● SUPPLIED TEXT
+---+
Apr 18, 2006 01:24
Well the past few days have been interesting to say the least...
Prom was great...It feels like it flew by...I had fun bowling...I missed Hatley...but I'm glad he saved us from the Ghetto...it was funny...my feelings were hurt by a few people...ok...basically...(clap)...two...but they don't know...and I'm gonna keep it that way...I don't know if it was meant to or not...but oh well...
I know I really shouldn't...but it's just so much easier...and funner...and no arguing is involved...
Well...today is the day...today is the two week mark from my interview at Jeff State...they said they would let me know in two weeks whether I got it or not...I figured certain people would have remembered today...but I guess not...
I hate the signs...they confuse me...the obvious fucking signs...Why me???...ugh...I know it would ake sense...and it's like someone up there is trying to tell me something...but I don't know if I understand what they are saying or not...sometimes I hate my life and the chocies I have to make...I wish I could just be me without anyone else...but I need that feeling...the mutual feeling...that isn't forced...that just happens...without thinking...without force...without arguement...I only have one question...Were you bored???...
+---+
● STATED PROBLEM A
In the journal entry, rewrite the passage between "Well...today is the" and "I guess not...", inclusive, changing "interview" to "appointment".

● SUPPLIED ENTRIES
+---+
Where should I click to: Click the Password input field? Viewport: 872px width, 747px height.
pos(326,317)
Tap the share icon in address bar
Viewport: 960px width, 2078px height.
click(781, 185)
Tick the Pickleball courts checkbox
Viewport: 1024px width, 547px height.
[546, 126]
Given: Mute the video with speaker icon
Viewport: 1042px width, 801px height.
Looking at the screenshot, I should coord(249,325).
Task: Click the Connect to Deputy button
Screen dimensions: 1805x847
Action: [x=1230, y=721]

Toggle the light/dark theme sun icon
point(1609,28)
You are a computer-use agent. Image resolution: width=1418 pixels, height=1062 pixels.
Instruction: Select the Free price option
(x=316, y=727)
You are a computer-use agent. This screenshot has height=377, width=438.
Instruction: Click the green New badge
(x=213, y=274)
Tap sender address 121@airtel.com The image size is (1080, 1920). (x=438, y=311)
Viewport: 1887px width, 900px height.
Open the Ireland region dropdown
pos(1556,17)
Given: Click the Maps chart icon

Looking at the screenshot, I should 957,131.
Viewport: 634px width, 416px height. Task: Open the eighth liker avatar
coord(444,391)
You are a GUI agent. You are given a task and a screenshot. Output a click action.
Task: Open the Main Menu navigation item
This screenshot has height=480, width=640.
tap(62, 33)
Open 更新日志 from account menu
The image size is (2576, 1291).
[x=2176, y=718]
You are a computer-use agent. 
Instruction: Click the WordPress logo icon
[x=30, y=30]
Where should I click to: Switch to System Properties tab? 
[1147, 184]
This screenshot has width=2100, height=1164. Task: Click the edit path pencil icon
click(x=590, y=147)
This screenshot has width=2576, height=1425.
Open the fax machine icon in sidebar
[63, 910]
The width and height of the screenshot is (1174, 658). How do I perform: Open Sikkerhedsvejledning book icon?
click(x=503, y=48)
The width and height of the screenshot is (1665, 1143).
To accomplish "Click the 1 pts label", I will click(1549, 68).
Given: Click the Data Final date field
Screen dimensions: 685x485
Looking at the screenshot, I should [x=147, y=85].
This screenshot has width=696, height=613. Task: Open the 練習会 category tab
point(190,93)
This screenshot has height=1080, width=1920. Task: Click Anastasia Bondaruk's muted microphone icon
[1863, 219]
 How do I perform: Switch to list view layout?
+---+
● STATED PROBLEM B
Copy out word for word the records between the lines holding "Given: Click the Data Final date field" and "point(190,93)", inclusive.

● CORRECT RESPONSE A
Well...today is the day...today is the two week mark from my appointment at Jeff State...they said they would let me know in two weeks whether I got it or not...I figured certain people would have remembered today...but I guess not...

● CORRECT RESPONSE B
Given: Click the Data Final date field
Screen dimensions: 685x485
Looking at the screenshot, I should [x=147, y=85].
This screenshot has width=696, height=613. Task: Open the 練習会 category tab
point(190,93)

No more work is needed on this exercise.